[Saved data entries]
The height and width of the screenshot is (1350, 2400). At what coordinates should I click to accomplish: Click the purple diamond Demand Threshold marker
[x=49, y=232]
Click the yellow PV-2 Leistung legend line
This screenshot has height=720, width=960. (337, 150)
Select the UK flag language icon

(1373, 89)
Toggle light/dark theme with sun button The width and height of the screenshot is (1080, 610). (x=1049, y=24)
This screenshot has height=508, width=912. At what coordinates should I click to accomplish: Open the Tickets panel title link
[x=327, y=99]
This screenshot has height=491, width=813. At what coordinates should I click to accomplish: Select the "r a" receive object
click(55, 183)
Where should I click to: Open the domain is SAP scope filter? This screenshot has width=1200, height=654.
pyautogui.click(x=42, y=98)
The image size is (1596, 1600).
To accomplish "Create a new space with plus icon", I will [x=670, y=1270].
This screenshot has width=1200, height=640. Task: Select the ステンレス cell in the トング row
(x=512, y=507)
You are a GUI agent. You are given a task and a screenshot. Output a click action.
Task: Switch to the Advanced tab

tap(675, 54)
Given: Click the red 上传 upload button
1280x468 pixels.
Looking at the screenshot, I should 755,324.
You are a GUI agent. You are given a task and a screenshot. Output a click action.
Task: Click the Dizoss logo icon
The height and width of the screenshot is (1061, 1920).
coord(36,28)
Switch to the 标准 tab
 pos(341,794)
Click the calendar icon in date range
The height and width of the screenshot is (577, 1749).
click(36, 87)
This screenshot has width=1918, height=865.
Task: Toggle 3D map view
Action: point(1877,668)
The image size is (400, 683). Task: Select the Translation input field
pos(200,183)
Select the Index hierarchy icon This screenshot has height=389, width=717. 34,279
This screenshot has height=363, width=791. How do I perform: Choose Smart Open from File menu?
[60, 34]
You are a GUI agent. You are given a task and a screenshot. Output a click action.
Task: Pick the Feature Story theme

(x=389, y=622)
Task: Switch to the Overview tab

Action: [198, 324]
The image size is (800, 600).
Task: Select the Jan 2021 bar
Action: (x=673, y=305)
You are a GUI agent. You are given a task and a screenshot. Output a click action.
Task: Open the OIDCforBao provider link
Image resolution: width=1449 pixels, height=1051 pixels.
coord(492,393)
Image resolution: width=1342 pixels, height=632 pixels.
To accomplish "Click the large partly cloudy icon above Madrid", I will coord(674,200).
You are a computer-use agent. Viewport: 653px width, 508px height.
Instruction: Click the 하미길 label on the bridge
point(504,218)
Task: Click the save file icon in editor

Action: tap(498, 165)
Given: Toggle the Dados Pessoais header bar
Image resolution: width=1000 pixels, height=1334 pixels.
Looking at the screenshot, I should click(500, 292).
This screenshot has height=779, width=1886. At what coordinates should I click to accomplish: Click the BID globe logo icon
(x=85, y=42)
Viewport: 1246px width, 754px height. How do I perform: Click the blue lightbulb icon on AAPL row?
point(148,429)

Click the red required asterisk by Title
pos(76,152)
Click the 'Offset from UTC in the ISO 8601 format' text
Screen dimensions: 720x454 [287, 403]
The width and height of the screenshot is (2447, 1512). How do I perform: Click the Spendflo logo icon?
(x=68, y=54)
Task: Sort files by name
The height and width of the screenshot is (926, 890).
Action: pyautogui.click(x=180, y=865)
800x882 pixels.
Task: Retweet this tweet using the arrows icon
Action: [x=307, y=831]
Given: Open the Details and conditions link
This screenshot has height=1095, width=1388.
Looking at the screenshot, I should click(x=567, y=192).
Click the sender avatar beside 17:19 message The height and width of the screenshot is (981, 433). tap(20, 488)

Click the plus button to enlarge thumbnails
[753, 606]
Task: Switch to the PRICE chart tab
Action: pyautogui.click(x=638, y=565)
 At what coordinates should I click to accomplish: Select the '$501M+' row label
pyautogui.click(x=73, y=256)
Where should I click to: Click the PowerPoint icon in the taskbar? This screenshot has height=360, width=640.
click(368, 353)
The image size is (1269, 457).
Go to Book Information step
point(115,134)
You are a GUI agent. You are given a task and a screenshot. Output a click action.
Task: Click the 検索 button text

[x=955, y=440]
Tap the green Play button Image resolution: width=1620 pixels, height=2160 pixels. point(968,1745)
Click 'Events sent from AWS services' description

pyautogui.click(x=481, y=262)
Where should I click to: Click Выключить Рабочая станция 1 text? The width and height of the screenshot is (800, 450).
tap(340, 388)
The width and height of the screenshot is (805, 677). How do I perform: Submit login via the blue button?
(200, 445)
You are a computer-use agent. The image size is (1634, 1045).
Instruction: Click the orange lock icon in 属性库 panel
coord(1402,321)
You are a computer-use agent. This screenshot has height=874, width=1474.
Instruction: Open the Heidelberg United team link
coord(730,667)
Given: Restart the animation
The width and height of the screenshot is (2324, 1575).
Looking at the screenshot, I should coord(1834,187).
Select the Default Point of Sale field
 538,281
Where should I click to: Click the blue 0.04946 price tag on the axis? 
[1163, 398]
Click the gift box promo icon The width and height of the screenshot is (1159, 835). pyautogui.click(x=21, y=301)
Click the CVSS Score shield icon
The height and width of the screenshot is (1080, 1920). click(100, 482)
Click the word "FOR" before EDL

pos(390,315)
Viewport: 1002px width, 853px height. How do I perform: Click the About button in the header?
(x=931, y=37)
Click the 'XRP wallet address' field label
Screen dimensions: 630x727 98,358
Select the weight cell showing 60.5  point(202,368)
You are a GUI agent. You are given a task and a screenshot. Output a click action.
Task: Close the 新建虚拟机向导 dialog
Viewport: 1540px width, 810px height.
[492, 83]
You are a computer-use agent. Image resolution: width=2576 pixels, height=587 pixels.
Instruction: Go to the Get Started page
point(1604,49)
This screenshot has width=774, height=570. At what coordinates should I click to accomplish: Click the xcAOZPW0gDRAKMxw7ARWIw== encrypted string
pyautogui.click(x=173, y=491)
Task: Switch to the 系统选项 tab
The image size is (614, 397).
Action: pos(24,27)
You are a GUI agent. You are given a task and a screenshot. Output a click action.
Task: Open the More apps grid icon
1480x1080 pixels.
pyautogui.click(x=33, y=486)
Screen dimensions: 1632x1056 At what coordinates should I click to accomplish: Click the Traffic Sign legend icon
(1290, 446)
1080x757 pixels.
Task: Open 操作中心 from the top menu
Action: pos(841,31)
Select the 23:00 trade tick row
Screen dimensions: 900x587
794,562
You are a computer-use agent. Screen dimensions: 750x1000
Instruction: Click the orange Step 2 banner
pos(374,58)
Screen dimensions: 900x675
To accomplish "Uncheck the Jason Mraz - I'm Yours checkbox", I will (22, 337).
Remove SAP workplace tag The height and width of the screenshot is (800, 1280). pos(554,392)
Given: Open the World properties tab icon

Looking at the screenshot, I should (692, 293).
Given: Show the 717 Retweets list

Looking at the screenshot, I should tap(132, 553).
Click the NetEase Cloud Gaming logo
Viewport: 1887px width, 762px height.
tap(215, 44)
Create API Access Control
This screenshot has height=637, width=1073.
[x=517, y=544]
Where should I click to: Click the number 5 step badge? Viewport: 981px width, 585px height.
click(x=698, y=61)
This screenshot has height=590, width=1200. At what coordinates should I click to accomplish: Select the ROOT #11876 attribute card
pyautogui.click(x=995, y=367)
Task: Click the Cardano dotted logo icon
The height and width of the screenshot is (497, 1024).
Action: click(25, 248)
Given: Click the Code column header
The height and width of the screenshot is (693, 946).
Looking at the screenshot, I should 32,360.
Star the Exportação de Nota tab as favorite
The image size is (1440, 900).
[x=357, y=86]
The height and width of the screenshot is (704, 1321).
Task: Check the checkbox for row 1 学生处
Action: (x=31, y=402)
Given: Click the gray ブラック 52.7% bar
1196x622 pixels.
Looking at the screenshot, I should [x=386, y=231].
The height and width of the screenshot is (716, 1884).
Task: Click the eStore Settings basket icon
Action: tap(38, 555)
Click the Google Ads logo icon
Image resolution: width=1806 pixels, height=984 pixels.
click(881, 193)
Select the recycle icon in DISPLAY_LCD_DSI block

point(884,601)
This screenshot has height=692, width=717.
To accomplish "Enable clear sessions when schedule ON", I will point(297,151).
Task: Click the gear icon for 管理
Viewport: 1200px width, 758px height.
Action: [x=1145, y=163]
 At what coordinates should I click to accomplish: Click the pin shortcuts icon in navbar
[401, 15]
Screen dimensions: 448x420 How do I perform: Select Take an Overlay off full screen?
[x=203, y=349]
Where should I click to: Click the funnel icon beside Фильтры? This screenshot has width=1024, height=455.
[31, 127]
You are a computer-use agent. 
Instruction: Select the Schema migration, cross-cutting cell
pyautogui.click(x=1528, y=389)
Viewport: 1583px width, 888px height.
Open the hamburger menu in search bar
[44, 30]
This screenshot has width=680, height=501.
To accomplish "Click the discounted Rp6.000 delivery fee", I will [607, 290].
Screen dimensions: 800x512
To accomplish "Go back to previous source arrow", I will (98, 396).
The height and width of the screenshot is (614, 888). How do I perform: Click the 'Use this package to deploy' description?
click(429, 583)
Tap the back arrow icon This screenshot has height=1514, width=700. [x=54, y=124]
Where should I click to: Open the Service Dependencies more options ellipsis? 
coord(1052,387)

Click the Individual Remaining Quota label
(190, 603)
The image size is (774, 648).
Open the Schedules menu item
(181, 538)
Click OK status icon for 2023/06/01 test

#### Problem requirements
Gather each line in the data that holds the string "with".

#### Result for this exercise
Toggle light/dark theme with sun button The width and height of the screenshot is (1080, 610). (x=1049, y=24)
To accomplish "Create a new space with plus icon", I will [x=670, y=1270].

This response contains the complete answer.